CBR Online: Docker Hacked: 190,000 Accounts Breached. “Docker, the company behind an open platform for building and running distributed applications, said on Friday that hackers had breached one of its databases, potentially giving them access to sensitive source code on the external repositories of up to 190,000 different customers.”
Ubergizmo: Russian Hackers Had Ability To Change Voter Roll Data In One Florida County. “Florida Senator Marco Rubio has revealed in an interview that Russian hackers were ‘in a position’ to alter voting records in a Florida county. They were able to breach one county’s voting systems during the Presidential Election back in 2016. Rubio said that not only were the hackers able to access the systems, they even had the ability to change voter roll data.”
New York Times: The Devastating Consequences of Being Poor in the Digital Age. “I led Pew Research Center’s research on understanding how Americans’ attitudes toward privacy were affected by Edward Snowden’s leak of documents about widespread government surveillance by the National Security Agency. Through surveys and focus group interviews, I started to see that part of the untold story in the research and policy community was the way in which low-income communities experience privacy-related harms differently.”

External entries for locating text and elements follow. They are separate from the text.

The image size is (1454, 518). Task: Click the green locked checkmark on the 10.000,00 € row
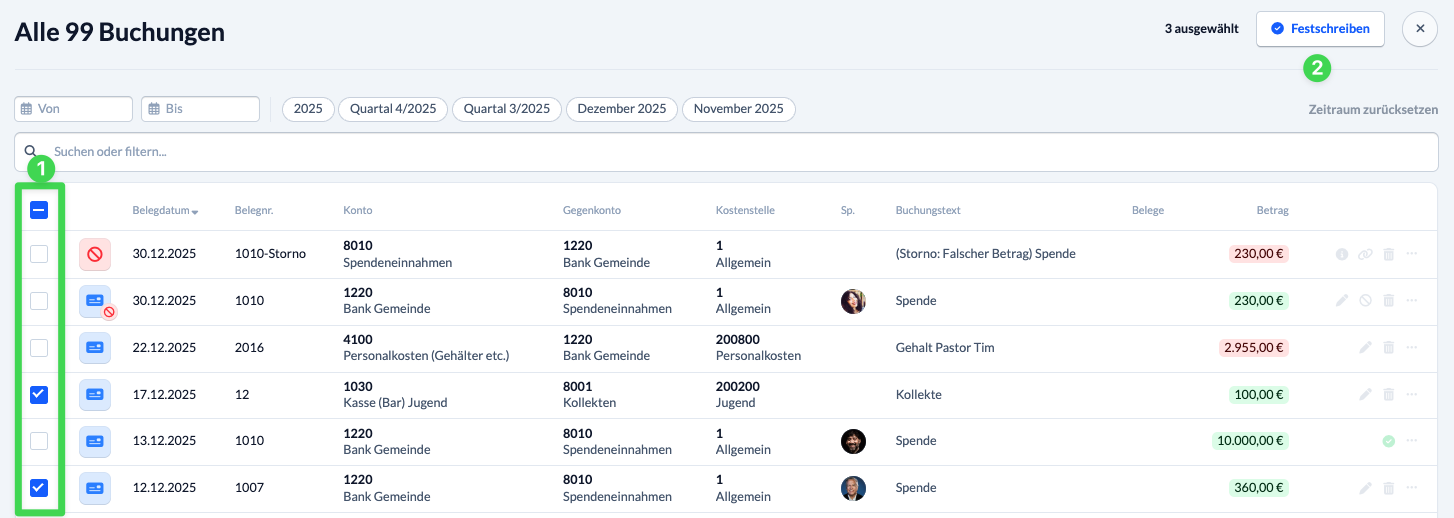click(1388, 441)
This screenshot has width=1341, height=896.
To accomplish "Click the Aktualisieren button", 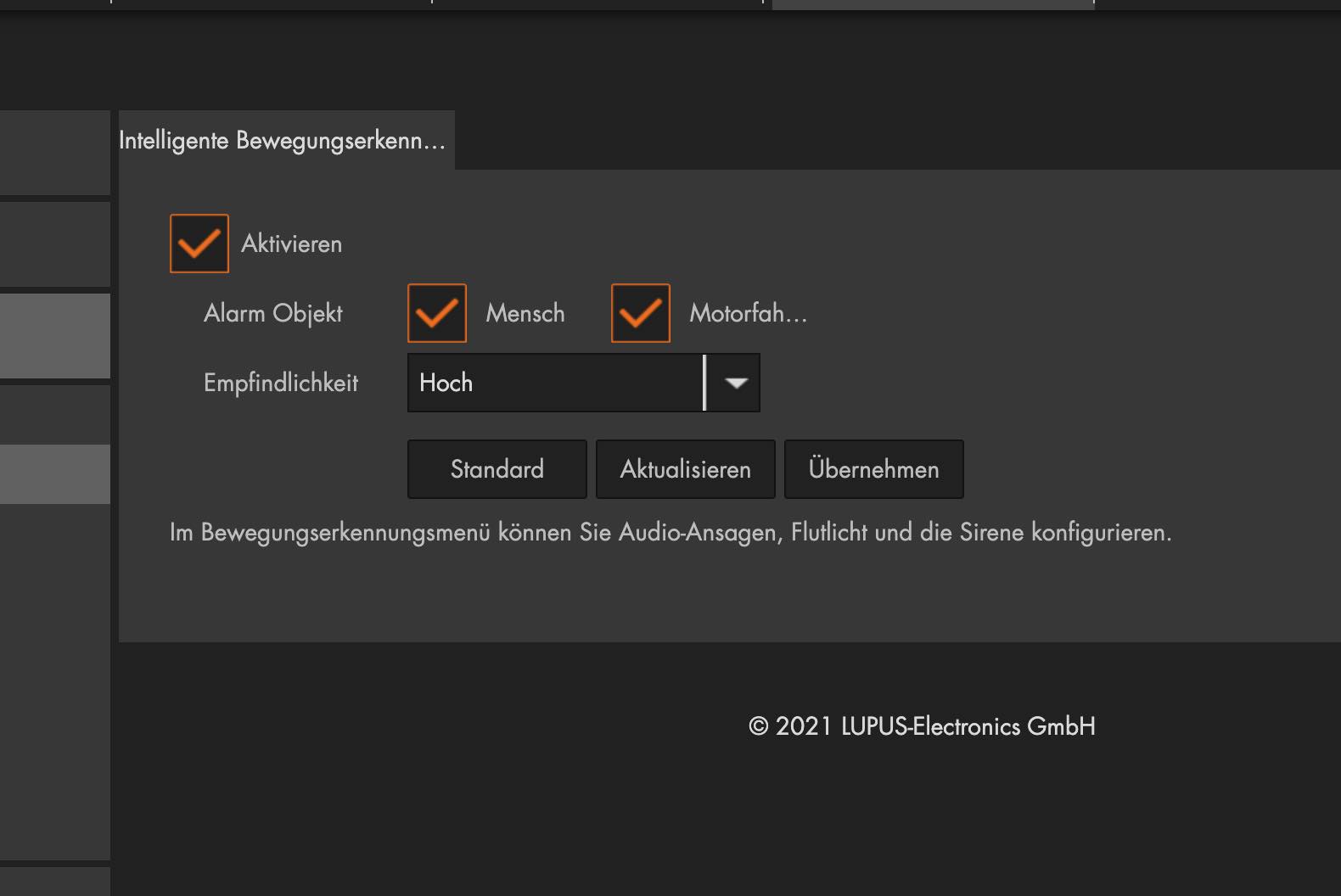I will click(685, 469).
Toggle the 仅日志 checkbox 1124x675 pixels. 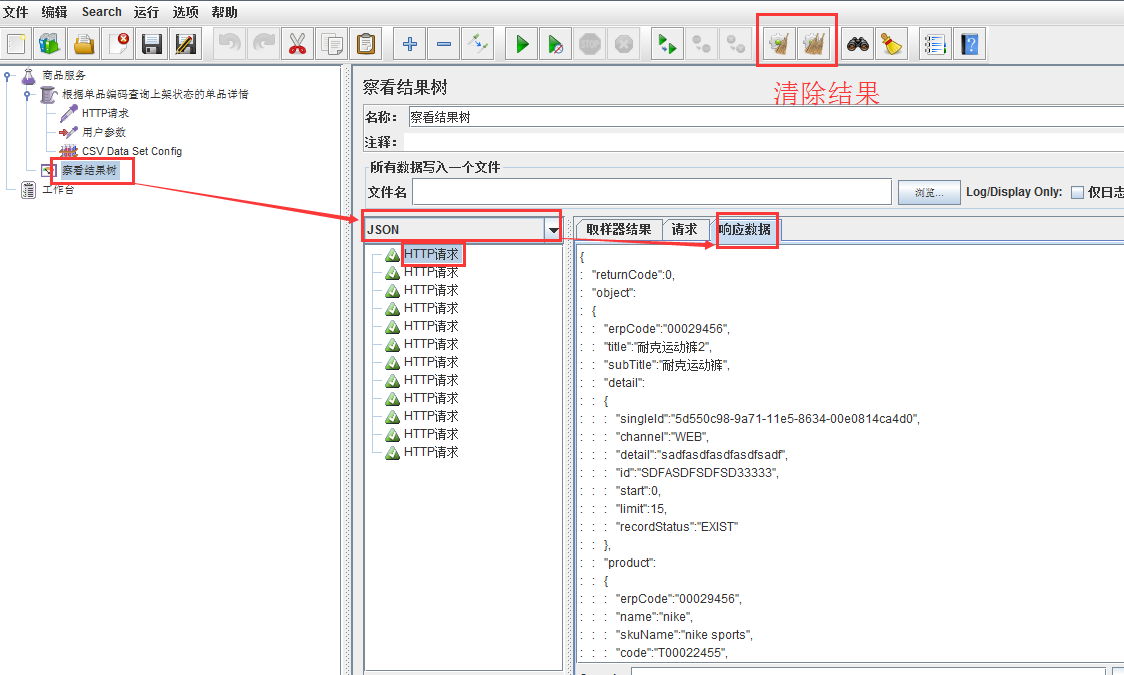[x=1077, y=192]
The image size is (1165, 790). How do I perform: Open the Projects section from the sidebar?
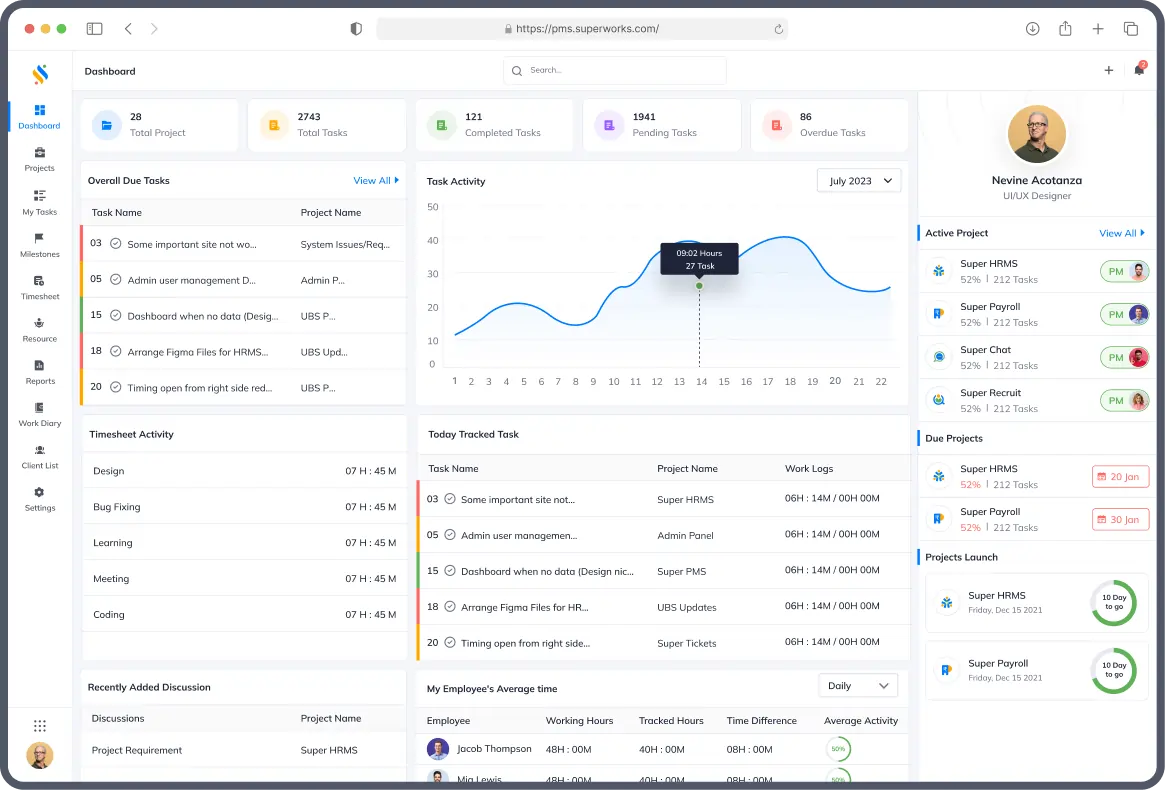pos(39,161)
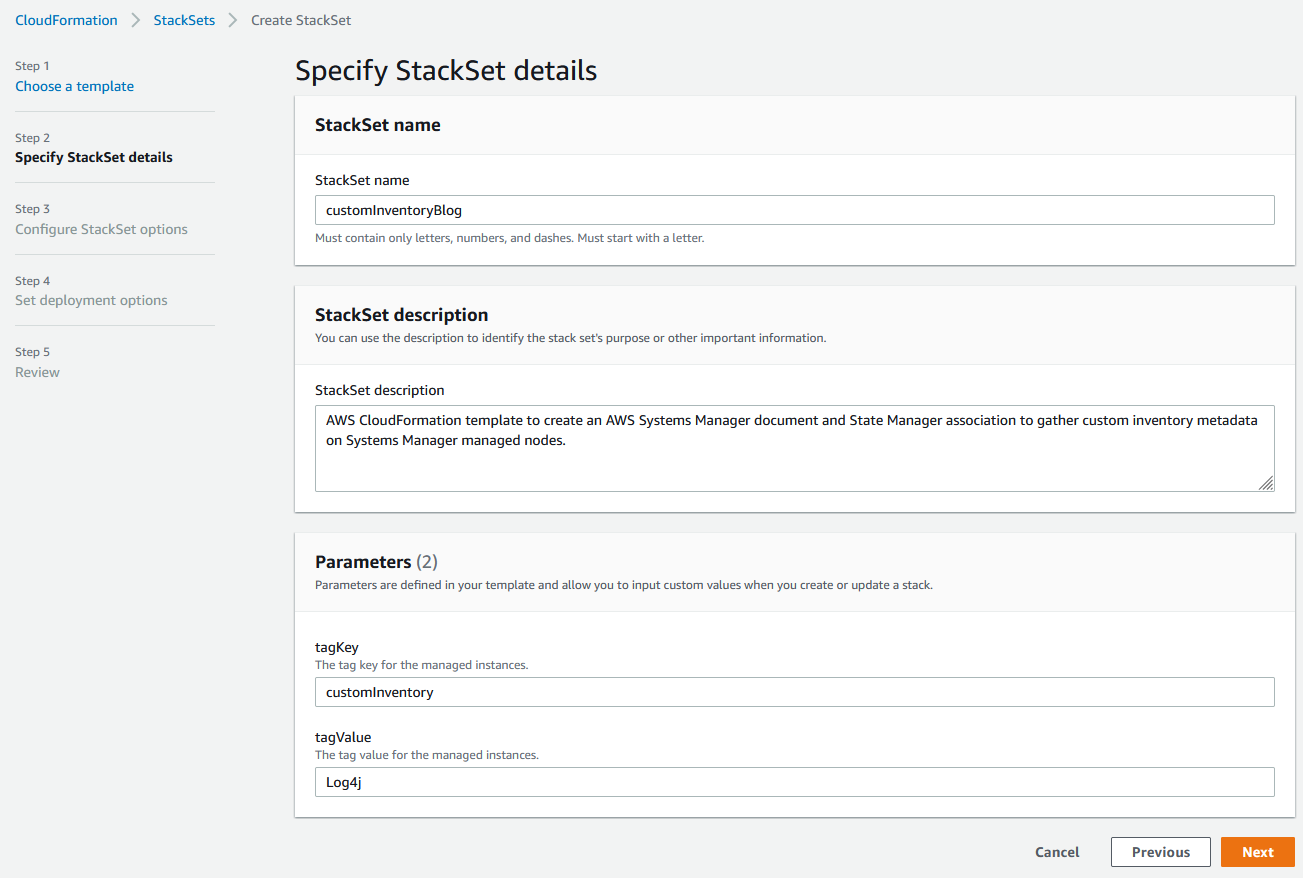Viewport: 1303px width, 878px height.
Task: Navigate to the CloudFormation breadcrumb link
Action: pos(66,20)
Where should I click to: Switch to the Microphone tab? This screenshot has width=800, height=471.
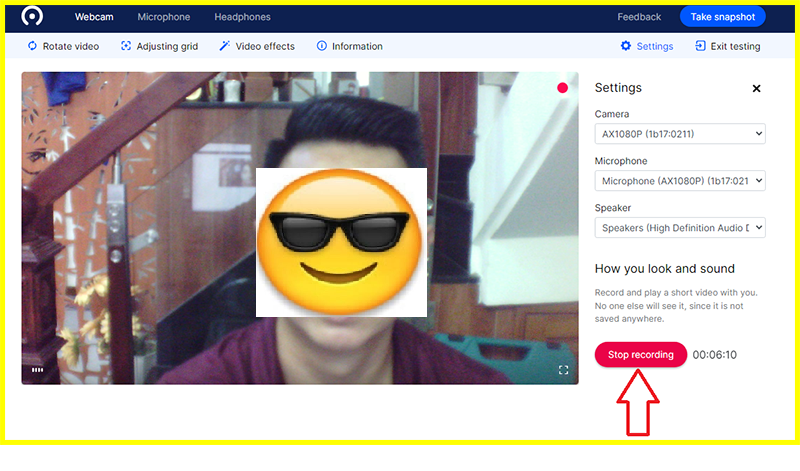pyautogui.click(x=164, y=17)
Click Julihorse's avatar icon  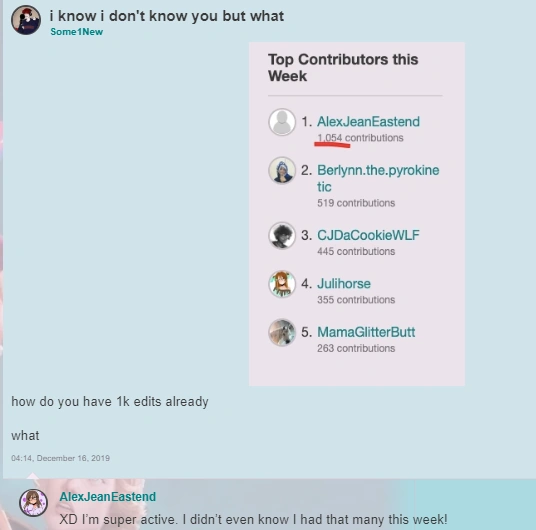[282, 284]

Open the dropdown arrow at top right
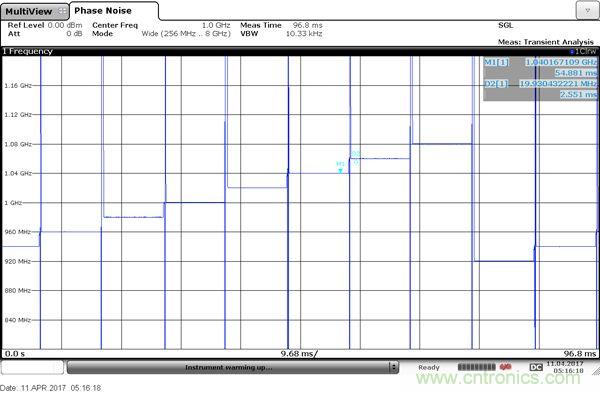(x=587, y=11)
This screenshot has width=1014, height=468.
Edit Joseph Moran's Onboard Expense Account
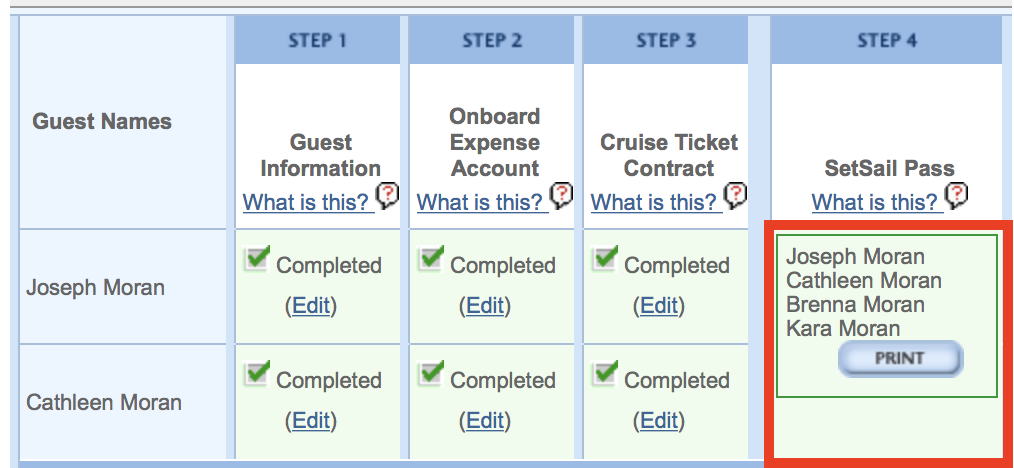(x=485, y=305)
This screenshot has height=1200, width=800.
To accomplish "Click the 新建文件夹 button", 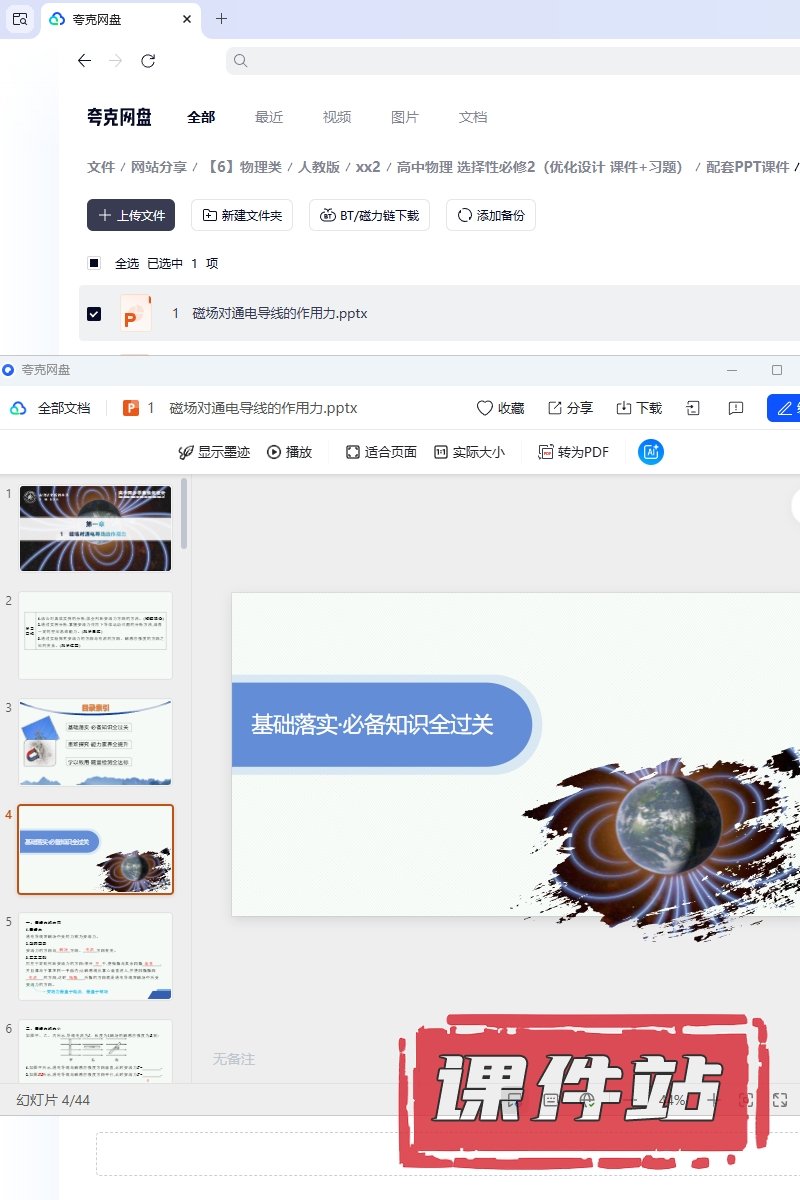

Engadget: Hacker posts over 4,000 sensitive documents from Mexican embassy. “Thousands of documents containing sensitive information belonging to Mexico’s embassy in Guatemala were leaked online this week by a hacker. The stolen cache contained more than 4,800 files related to the embassy’s activities including its dealings with personal documents belonging to Mexican citizens.”
Krebs on Security: Experts: Breach at IT Outsourcing Giant Wipro. “Wipro says it has more than 170,000 employees helping clients across six continents with Fortune 500 customers in healthcare, banking, communications and other industries. In March 2018, Wipro said it passed the $8 billion mark in annual IT services revenue.” As of this writing this article has been updated once; Wipro has admitted to the breach but there aren’t many more details available.
BetaNews: Microsoft email hack was worse than first thought — some users’ messages were accessed. “Over the weekend we reported that hackers gained access to Microsoft’s web-based email services for a period of three months. Microsoft tried to calm users’ concerns by saying that only ‘your e-mail address, folder names, the subject lines of e-mails, and the names of other e-mail addresses you communicate with’ had been accessed. But for some people, things were rather worse.”